Since their first deployment 20 years ago, rockets that carry nuclear warheads have improved greatly in performance and accuracy. Within 30 minutes after receipt of the launch command, a modern long-range missile can deliver to intercontinental range its nuclear payload, striking three or six or ten targets spread out at distances of 100 miles apart, with an expected accuracy of about 200 yards. Such multiwarhead missiles are deployed by both the United States and the Soviet Union on land (intercontinental ballistic missile, ICBM), and at sea on submarines (submarine-launched ballistic missile, SLBM).

At present, submarine missiles are less than half as accurate as their land-based counterparts because of errors in initial position and velocity. However, missiles deployed on submarine can be hidden from the adversary in the vast oceans, as contrasted with the necessity of protecting the ICBM at known and fixed locations from the blast of a nuclear attack.

As long as the incoming weapon does not detonate too close to the concrete silo that houses the missile, the ICBM is secure.

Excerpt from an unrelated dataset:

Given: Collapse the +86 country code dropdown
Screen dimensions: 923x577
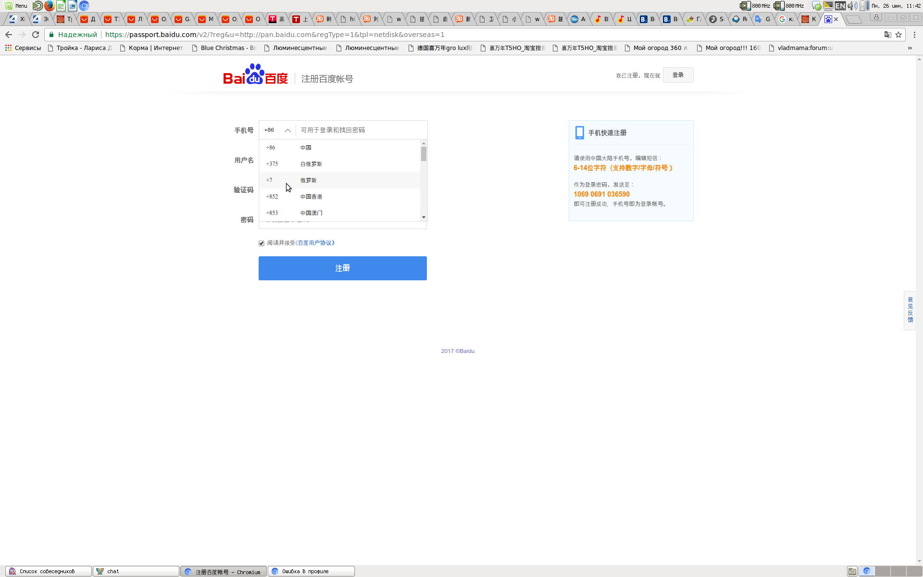Looking at the screenshot, I should 287,130.
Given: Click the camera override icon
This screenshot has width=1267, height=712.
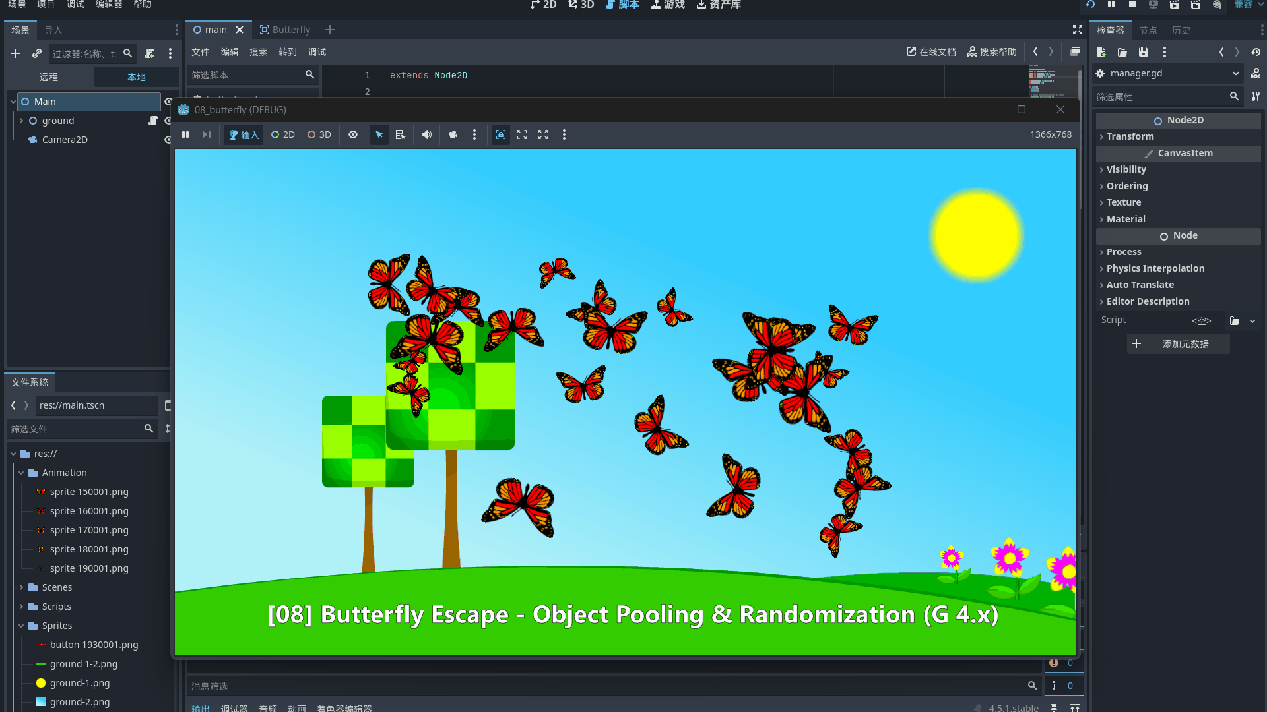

This ICBM protection is now being challenged by the increasingly accurate land-based missiles; it is very difficult to offer blast protection from a megaton-range warhead with 200-yard accuracy.

For a missile aided by NAVSTAR navigation during the first few minutes of flight, accuracy could improve significantly, to better than 100 yards. Moreover, in contrast with present inertial guidance, this improvement would be equally available to mobile sea-based as well as to land-based missiles.

NAVSTAR thus enters the picture in two ways. First, such a system will hasten the day of assured silo vulnerability, even to small warheads. Second, the US could gain an early and important capability -- a sea-based (and largely invulnerable) countersilo capability -- of great concern to the Soviet Union, particularly since the USSR bases a far greater fraction of its nuclear force on land than does the US.

This may reinforce present trends toward land-mobile ICBMs -- a deployment which may make more difficult the task of arms-control monitoring. Or the effect may be to hasten the process of both countries to move their nuclear forces to the relative safety of the sea -- a region where the US currently possesses a technological lead in detecting other submarines.

While the US now maintains a strong lead in NAVSTAR-related technology, the same capability should eventually be within the reach of the Soviet Union. This greater reliance on space systems, along with the inevitable advances in antisatellite warfare, will mark the expansion of the military battleground to space.